There is quite a bit there to work through, but I was struck by one of the responses to a gcc bug report:

"you're leading to undefined behaviour - do you understand this simple fact?
in such cases compiler can do *anything* with your code."

I've seen similar comments before (about #pragma, I think). I don't think it was an official response, but it prompts me to discuss

the use of "undefined".

The word "undefined" has historically been used by language definitions as a technical term.

For instance, by Algol 68:

"1.1.4.3. Undefined

a) If something is left “undefined” or is said to be “undefined”, then this means that it is not defined by this Report alone and that, for its definition, information from outside this Report has to be taken into account. {A distinction must be drawn between the yielding of an undefined value (whereupon elaboration continues with possibly unpredictable results) and the complete undefinedness of the further elaboration. The action to be taken in this latter case is at the discretion of the implementer, and may be some form of continuation (but not necessarily the same as any other implementer’s continuation), or some form of interruption (2.1.4.3.h) brought about by some run-time check.}

b) If some condition is “required” to be satisfied during some elaboration then, if it is not so satisfied, the further elaboration is undefined."

For example, a computation that uses a value from store that has not previously been initialised by the program will, at the machine level,

load and use whatever happened to be there, which is especially exciting if it's used as a pointer or floating-point number;

there will be a similar effect in a language that does not check array bounds if an index is out of bounds; and so on.

There are more subtle cases where machine arithmetic at one time did differ in its handling of (say) arithmetic overflow.

Some of the cases are machine-dependent, and others are language-dependent.

Some languages will say things like "the order of evaluation of subexpressions is undefined" to allow different implementations some flexibility,

where other languages that emphasise absolute portability might say that evaluation is (say) strictly left-to-right.

Others will state that dereferencing nil will necessarily produce a trap; others will leave you with whatever result the machine

and run-time system produce when you do it.

I deliberately did not use the C standard's own definition to emphasise that it's ancient, and nothing new with C:

Pascal's standard will have some similar concept, as does Ada.

In all cases, however, there has never been any suggestion *whatsoever* that "undefined" allowed

completely arbitrary, capricious or even whimsical effects. It meant either that the results might simply depend on an implementation choice

between one or other plausible interpretation of a construction, or they reflected differences in either the machine operations or its run-time state (in the case of referencing uninitialised storage).

I refer again to Algol 68: "this means that it is not defined by this Report alone and that, for its definition, information from outside this Report has to be taken into account". In the past, that outside information might include the documentation for the compiler you're using, or the machine definition.

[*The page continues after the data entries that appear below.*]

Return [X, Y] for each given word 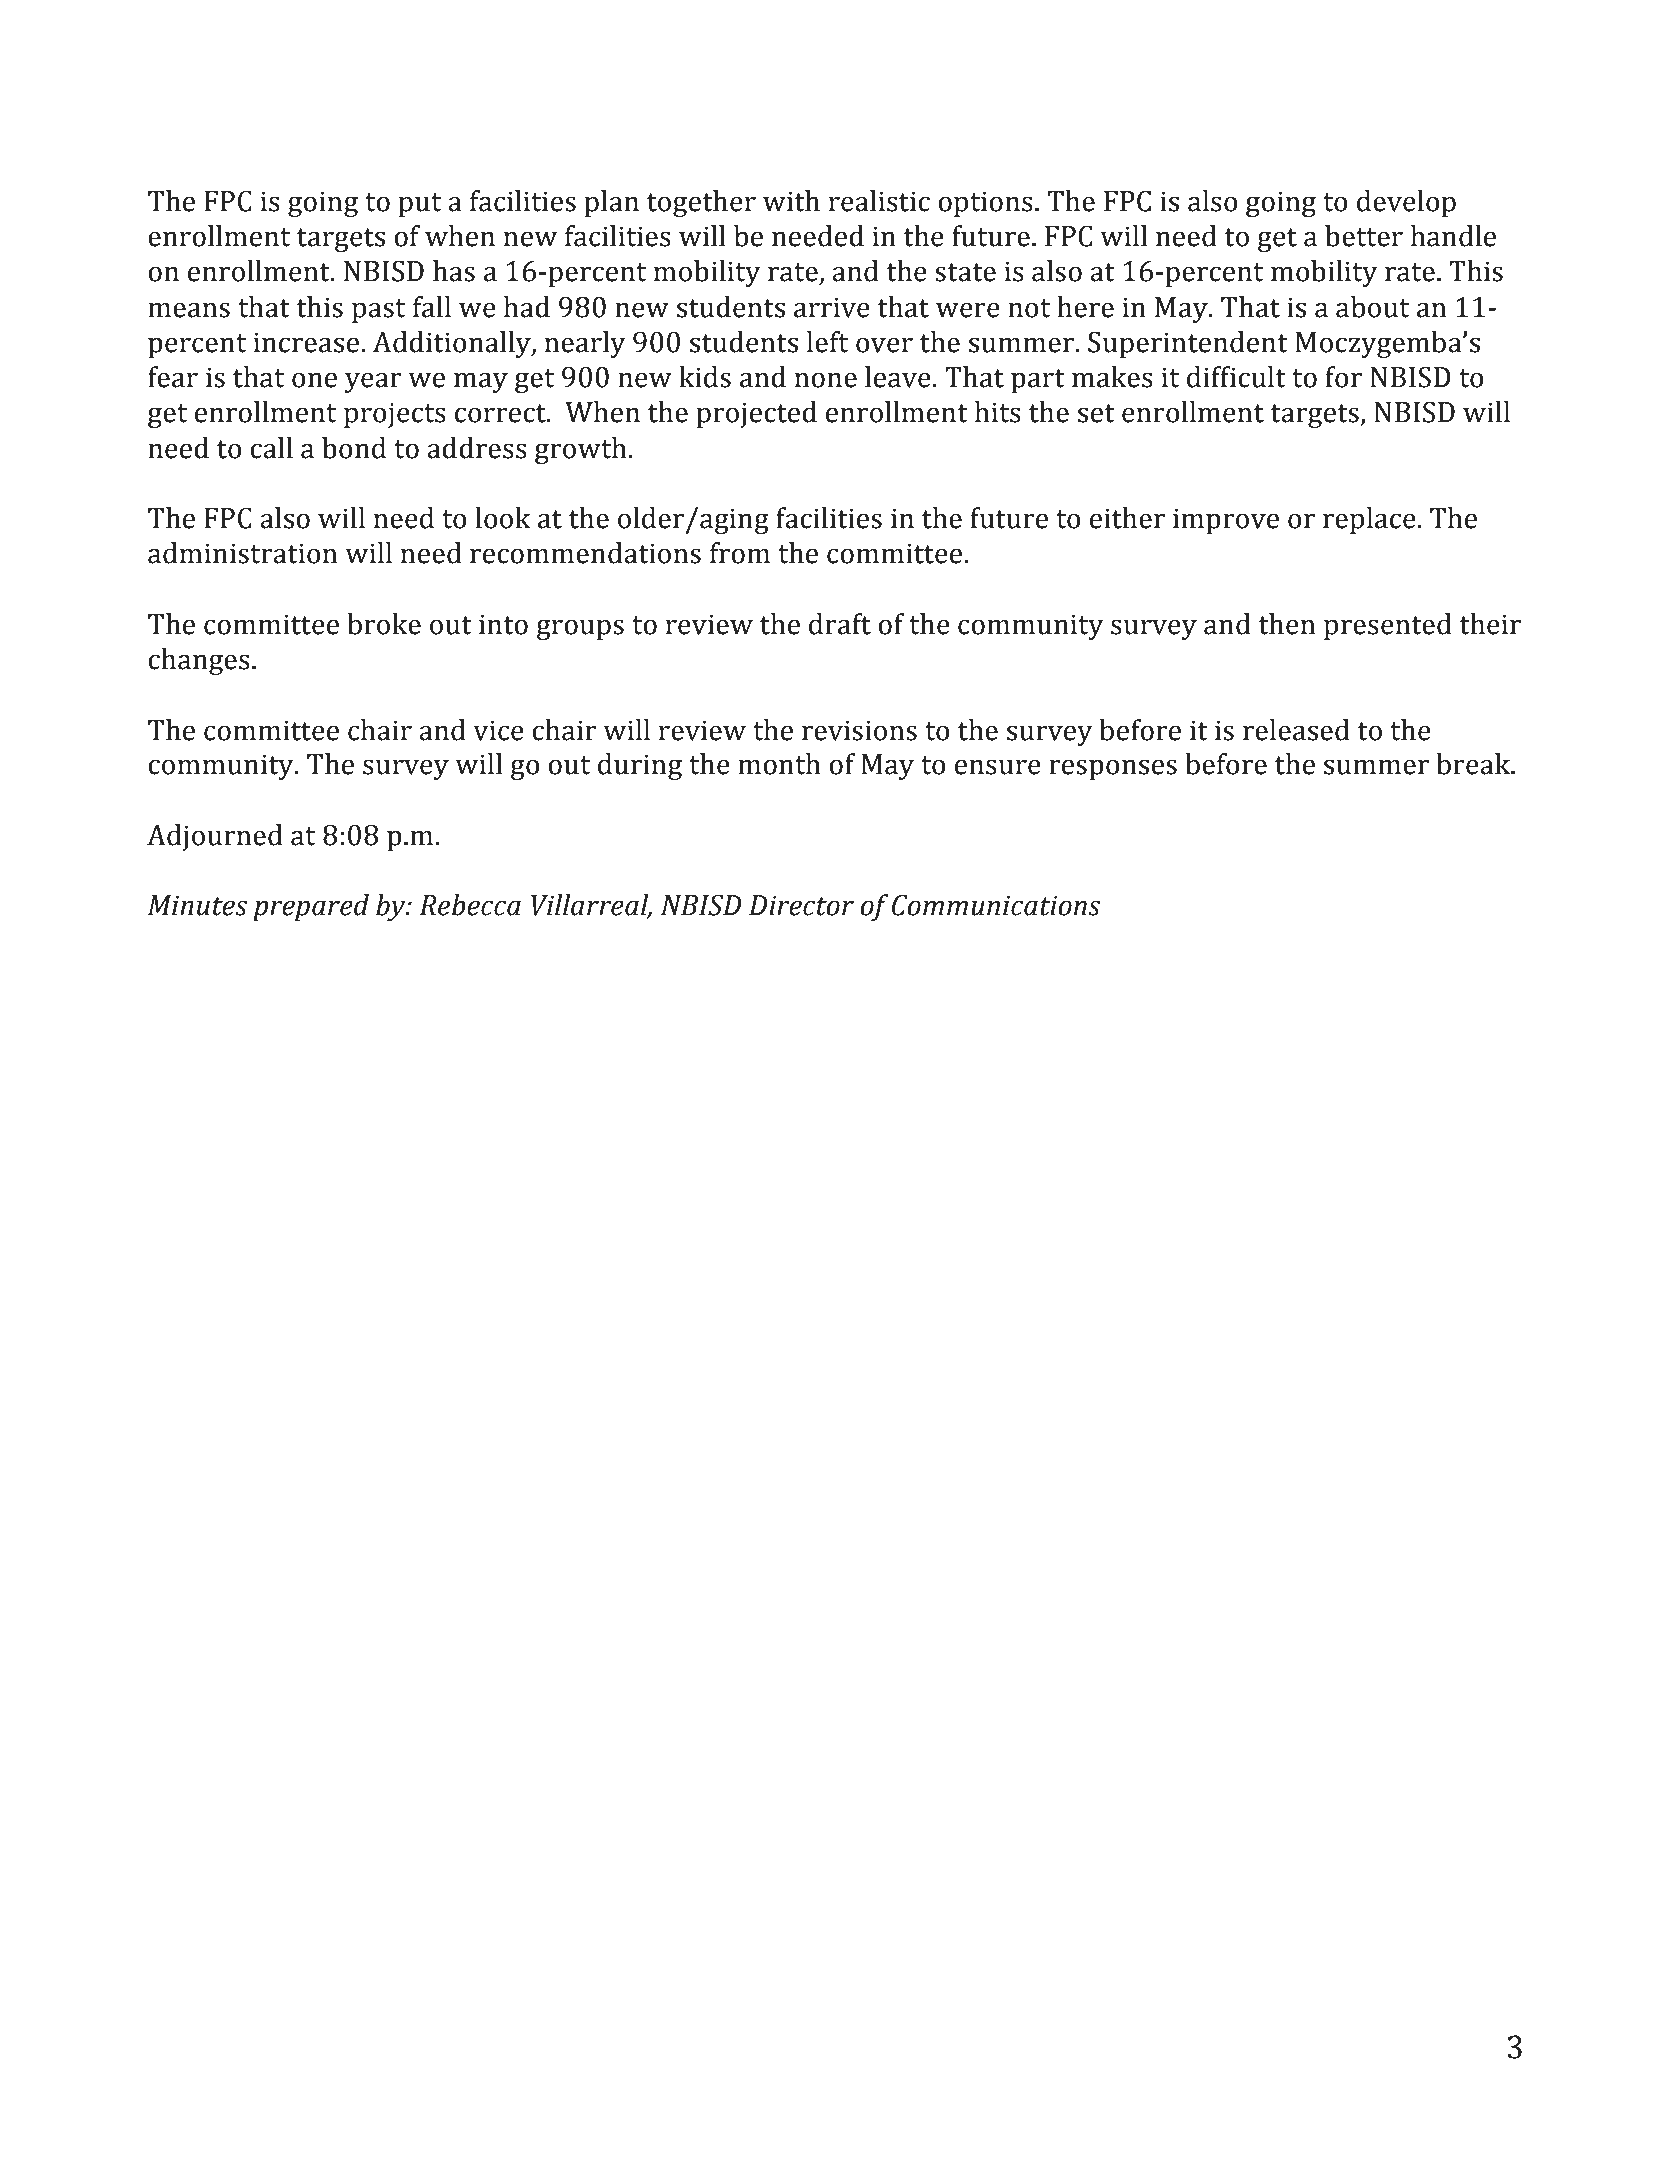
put [419, 205]
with [791, 201]
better [1364, 236]
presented [1388, 626]
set [1096, 413]
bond [354, 448]
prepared [311, 907]
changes [199, 661]
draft [840, 624]
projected [756, 414]
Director [801, 905]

No sane compiler writer would ever assume it allowed the compiler to "do *anything" with your code".

The Plan 9 C compiler is firmly in that historical tradition: the compiler takes advantage of flexibility in evaluation order when it seems helpful,

and tries to avoid making assumptions (ie, "optimisations") that frustrate a programmer's explicit attempt to get a particular effect (eg

with overflow checks); the compiler doesn't do much non-local optimisation (which is where many problems arise) above the expression level;

when handling pointers and arithmetic, it very traditionally gives you what the machine gives you for arithmetic and references to undefined values or out of range indices, unless the language definition (rarely) defines a particular effect. It also eliminates several "undefined" effects

in ANSI C, for convenience or portability, notably the state of program values after longjmp.

One of the examples in the first paper was:

struct tun_struct *tun = ...;

struct sock *sk = tun->sk;

if (!tun)

return POLLERR; /* write to address based on tun */

and the text described its handling by gcc:

"For example, when gcc first sees the dereference tun->sk, it concludes that the pointer tun must be non-null, because the C standard states that dereferencing a null pointer is undefined [24: §6.5.3]. Since tun is non-null, gcc further determines that the null pointer check is unnecessary and eliminates the check, making a privilege escalation exploit possible that would not otherwise be."

I should say, as a compiler writer, that seems to have the reasoning back to front, by making a perverse appeal to "undefined".

Really, in that text, it's only after the conditional test that one can conclude

that the pointer is or is not null in the relevant branch of the if-else. It is what we call "a compiler bug".

Apparently Hoare's "billion dollar mistake" can be made worse by misguided automated reasoning!